Description of Fructose Challenge Test
Fructose disorders all are inherited as autosomal recessive traits. Essential fructosuria is a clinically benign disorder. Fructose-1,6-diphosphatase deficiency is a clinically severe and often terminal illness in the newborn that is frequently diagnosed by clinical clues that do not involve fructose-loading tests. Hereditary fructose intolerance is a disorder, seen in children as well as adults, that is caused by a deficiency of fructose-1-phosphate aldolase. This condition, characterized by an aversion to sweet foods, may be diagnosed by use of the intravenous fructose challenge test. In this test, a weight-based dose of intravenous fructose is administered intravenously, and serial blood and urine samples are obtained.
Professional Considerations of Fructose Challenge Test
Consent form IS required.
Profound hypoglycemia is likely to occur in clients with hereditary fructose intolerance.
Known fructose intolerance.
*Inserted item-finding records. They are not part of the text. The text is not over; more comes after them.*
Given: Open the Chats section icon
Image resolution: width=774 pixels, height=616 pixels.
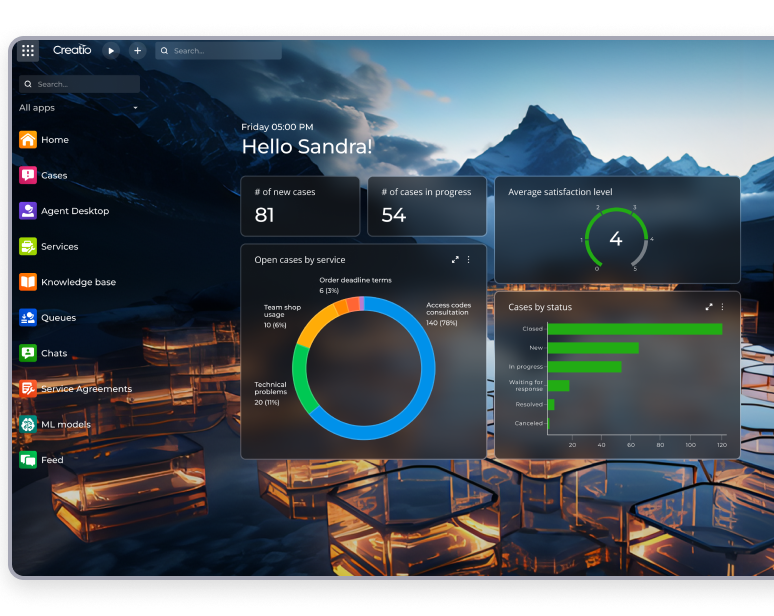Looking at the screenshot, I should (28, 353).
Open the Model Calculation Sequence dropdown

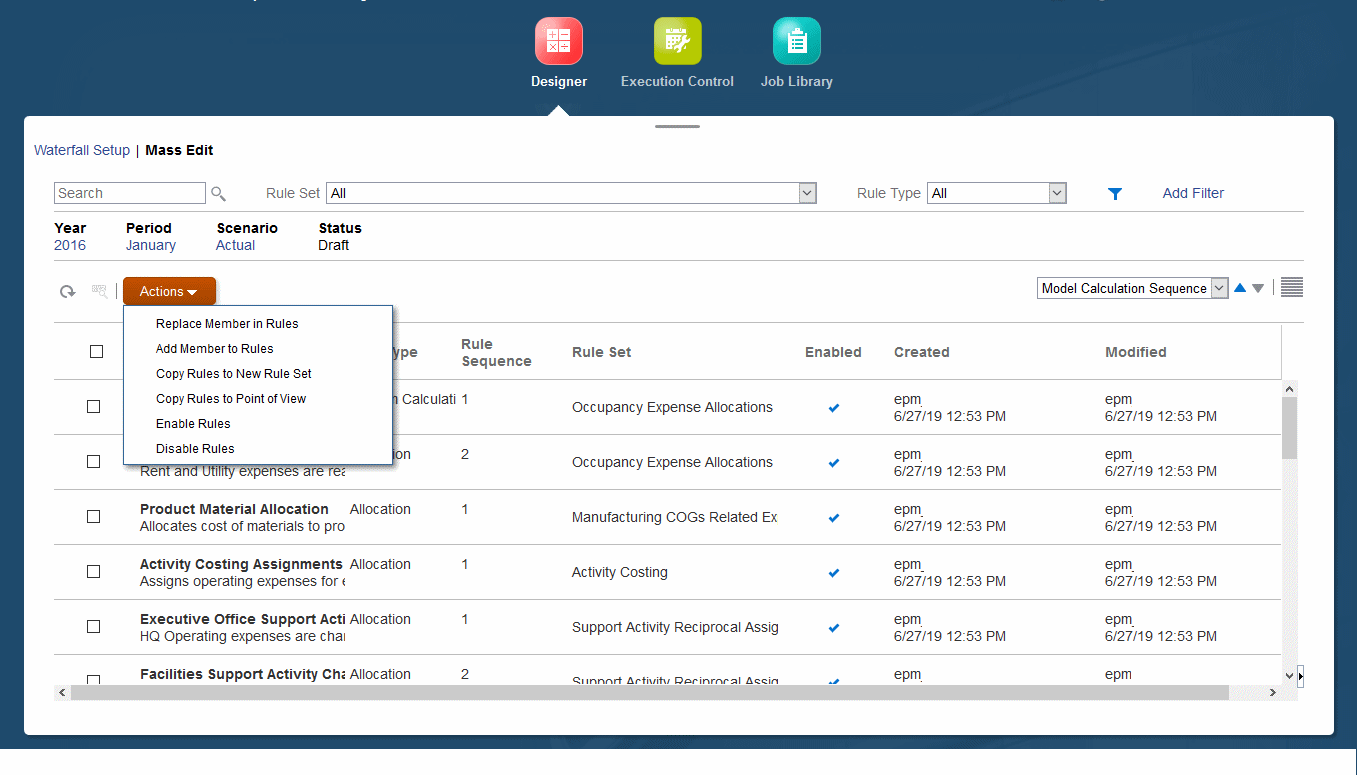click(1133, 288)
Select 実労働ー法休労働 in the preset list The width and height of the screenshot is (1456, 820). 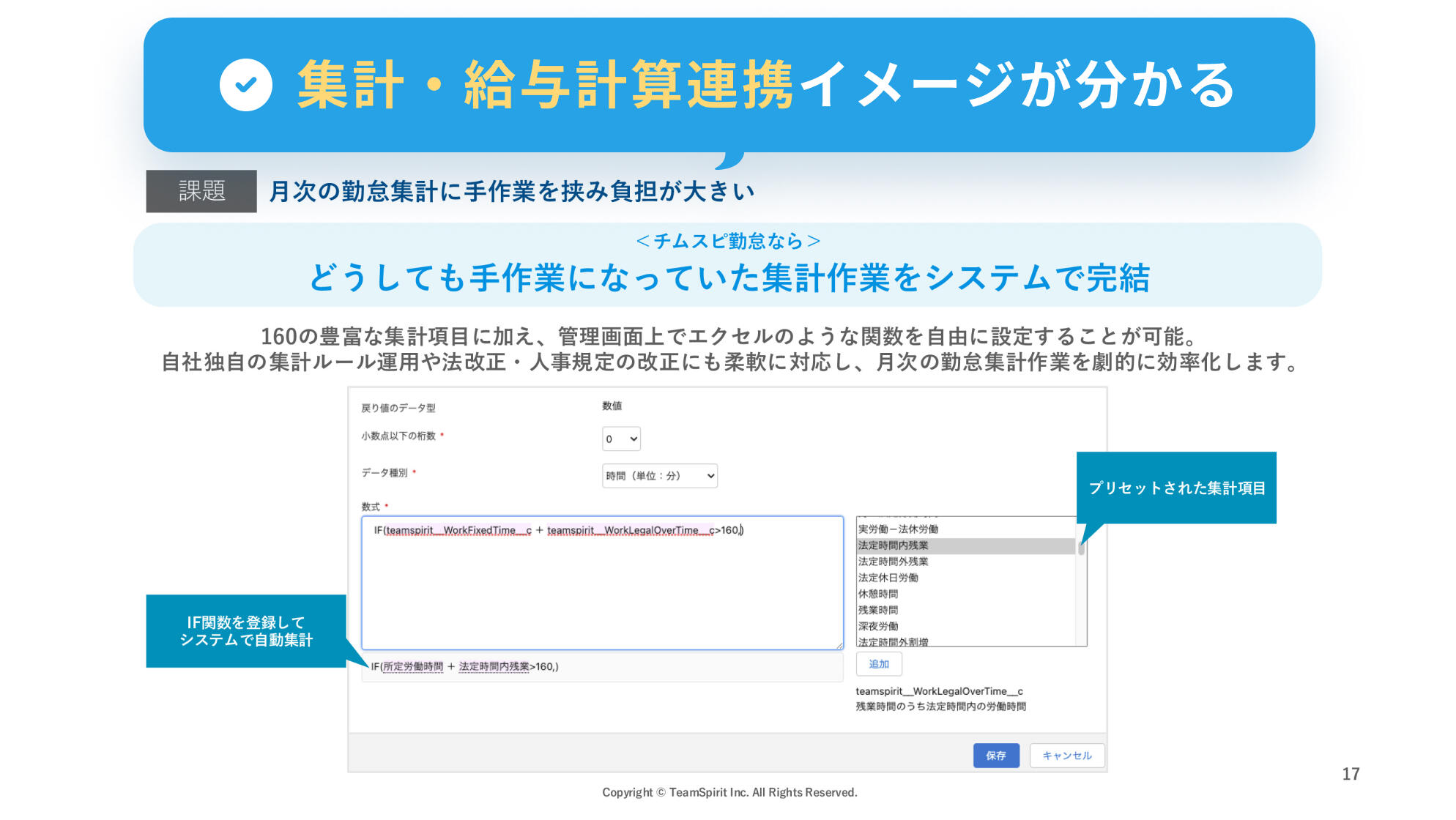898,529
Ancillary medical conditions in which hypoglycemia would impose unacceptable risk to the client (certain forms of cardiac and neurologic disease).
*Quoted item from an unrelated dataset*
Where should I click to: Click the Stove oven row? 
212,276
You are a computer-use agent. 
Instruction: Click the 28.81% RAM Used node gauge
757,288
- See Client and Family Teaching.
- Insert an indwelling intravenous catheter for the administration of fructose, for obtaining blood samples, and if the emergent administration of intravenous glucose is needed.
- Insert an indwelling urinary catheter if urine samples will be measured.
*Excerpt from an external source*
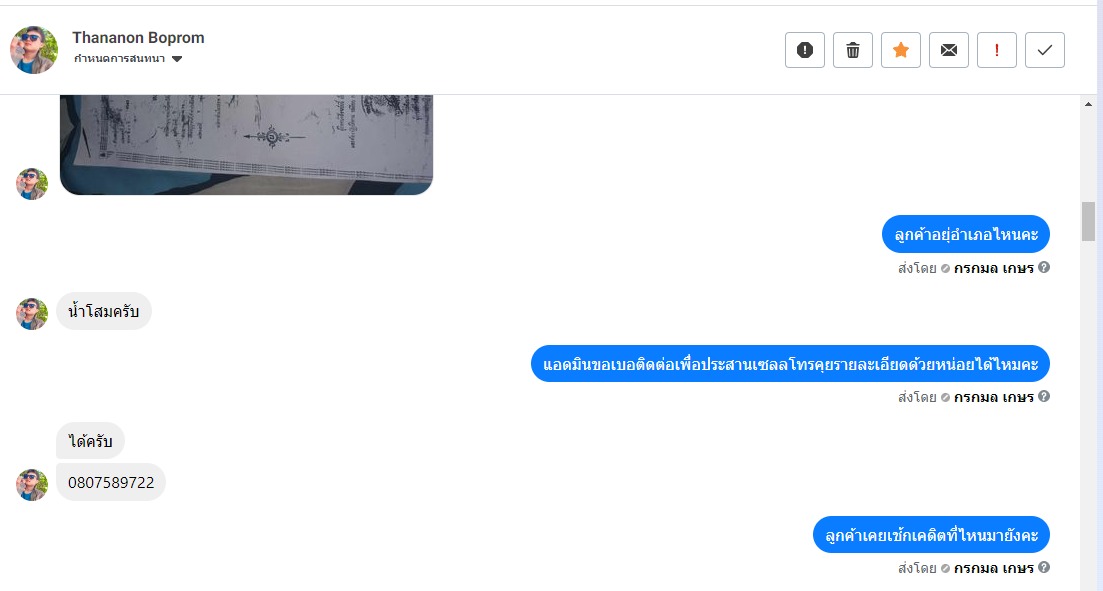Delete conversation with the trash icon

coord(853,50)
- Obtain 10 red-topped, red/gray-topped, or gold-topped tubes.
- Obtain blood glucose monitoring machine and associated supplies.
- Obtain parenteral glucose solution (D50W).
- Have emergency equipment readily available.
- Just before beginning the procedure, take a “time out” to verify the correct client, procedure, and site.
- The client is positioned recumbent.
- Draw a 7-mL baseline blood sample for serum glucose, fructose, potassium, phosphorus, magnesium, and urate determination.
- If urine testing will be included, collect a 2-hour baseline urine sample for urate, phosphorus, lactate, alanine, magnesium, and fructose determination.
- Administer 200 mg/kg (body weight) of 20% fructose solution intravenously over a 1-minute period for children or over a 2-minute period for adults.
- Repeat step 2 above, drawing the blood sample immediately after the injection and then at 5, 10, 15, 20, 30, 45, 60, 90, and 120 minutes after the fructose infusion.
- Urine measurements of fructose, lactate, alanine, magnesium, and phosphorus are occasionally performed during the fructose challenge test.
- Serum glucose is monitored frequently during the test with cutaneous blood glucose monitoring.
- Write beginning and ending times of each urine collection on the laboratory requisition.
- Perform cutaneous blood glucose measurement frequently and observe closely for signs of hypoglycemia for several hours after the test.
- Discontinue urinary catheter.
- Discontinue intravenous catheter once it is determined that hypoglycemia is no longer a risk.
Client and Family Teaching
- Consume a diet free of fructose and sucrose during the 3 weeks before the test.
- This test is needed to help diagnose hereditary fructose intolerance. This is a condition in which modifying your diet to reduce fructose in your food can improve your prognosis.
- This test may cause you to feel hypoglycemic. If this occurs, it will be quickly treated.
Factors That Affect Results
- Accurately timed and labeled serum and urine samples are essential.
- Abnormally low fructose levels may result if the urine specimen is not tested when it is still fresh.
- Timed studies of this type are often best performed in special diagnostic areas where the personnel are familiar with the diagnostic procedure.
- Hereditary fructose intolerance is associated with hypoglycemia after intravenous fructose administration. Other phenomena observed in these clients during the test include a rise in serum magnesium and uric acid levels, a fall in serum phosphorus level, and a decrease in urine phosphorus excretion after the fructose administration.
- Infants fed with a sucrose-containing formula that is hydrolyzed to fructose will exhibit more severe symptoms than breast-fed infants, who are usually asymptomatic, because lactose is not catabolized by the fructose enzyme.
- Liver biopsy specimens examined for metabolites of fructose may also be used for diagnosis of hereditary fructose intolerance.
- Treatment for hereditary fructose intolerance is a fructose-free and sucrose-free diet.